On Christmas Eve, my favorite night of the year, I send personalized texts (no mass holiday texts ever please!) to those dearest to me saying something sweet about how I care for them. From my childhood friends in California to my besties in New York to all my loved ones here in Tennessee, my texts zigzag their way around the country spreading well-wishes and gratitude. But I stopped in my tracks when an incredibly important but now broken relationship crossed my mind. Earlier in the year things had gone awry, but I still cared for them deeply and we were attempting to salvage friendship.
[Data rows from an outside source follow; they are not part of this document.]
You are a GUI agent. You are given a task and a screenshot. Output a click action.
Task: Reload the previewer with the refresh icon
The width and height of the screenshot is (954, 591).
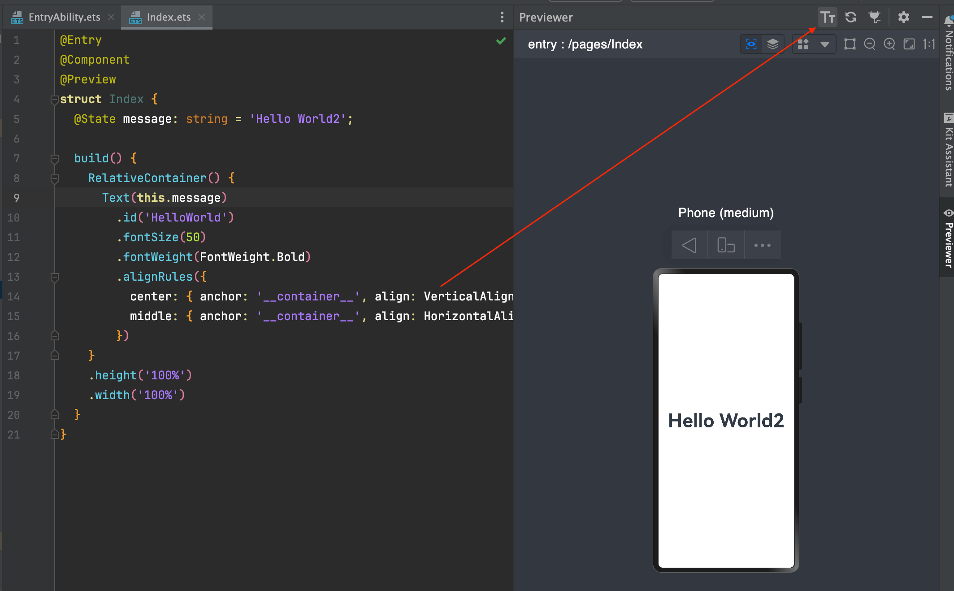pos(850,17)
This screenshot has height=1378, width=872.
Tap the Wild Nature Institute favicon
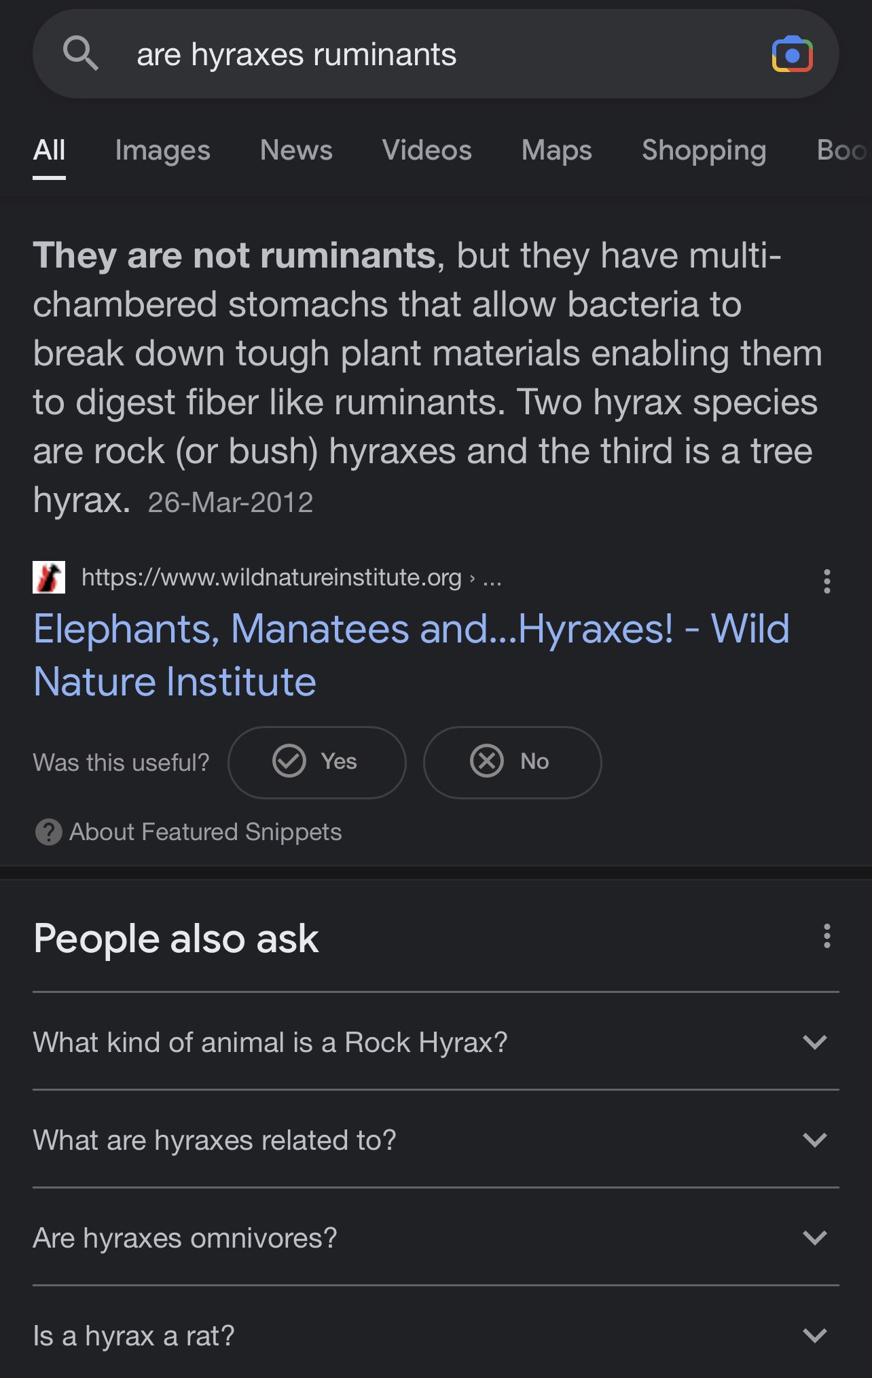point(49,577)
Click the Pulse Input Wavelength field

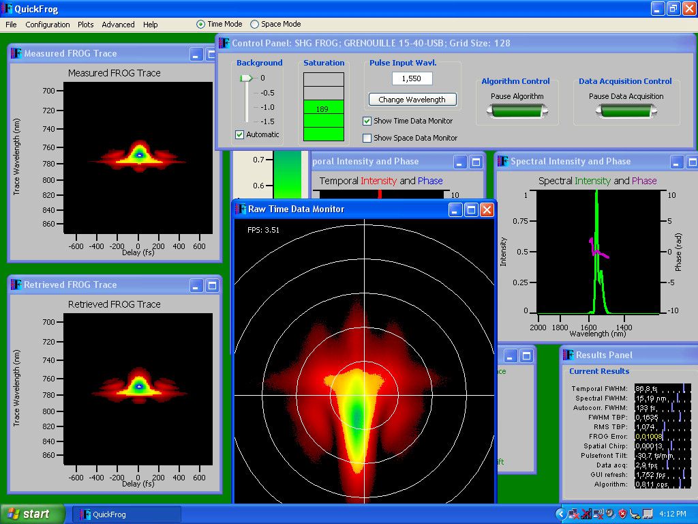[412, 79]
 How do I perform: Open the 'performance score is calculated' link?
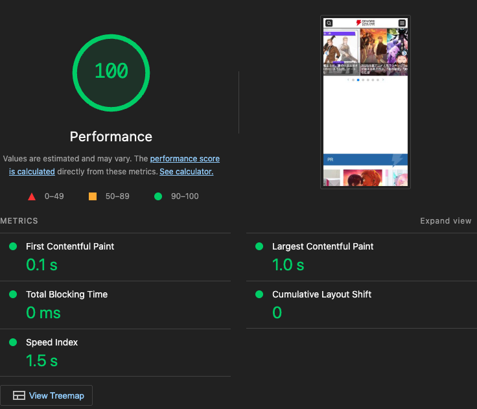point(185,159)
I looked down at my phone, at that stupid little cursor staring back at me, making me more and more anxious with each of its judgmental blinks. “So?” it said. “SO? What are you gonna say? Huh? HUH?”
As I sat staring at the text bubble, I wrestled with what (if anything) to say. Should I just let it lie, or might they be waiting for a sign of warmth from me? Would they roll their eyes and toss the phone back down after seeing my name? But what it all comes down to is, what do I want to put of myself out there in the world, regardless of what I may or may not gain from it? What do I want to be known for, known as? What do I want my words or actions to say about me? Do I want them to portray me as manipulative, or needy, or hurtful, or selfish? No. Honestly, I really do not. I want anything that comes from me to say love. Honesty. Kindness. Humility.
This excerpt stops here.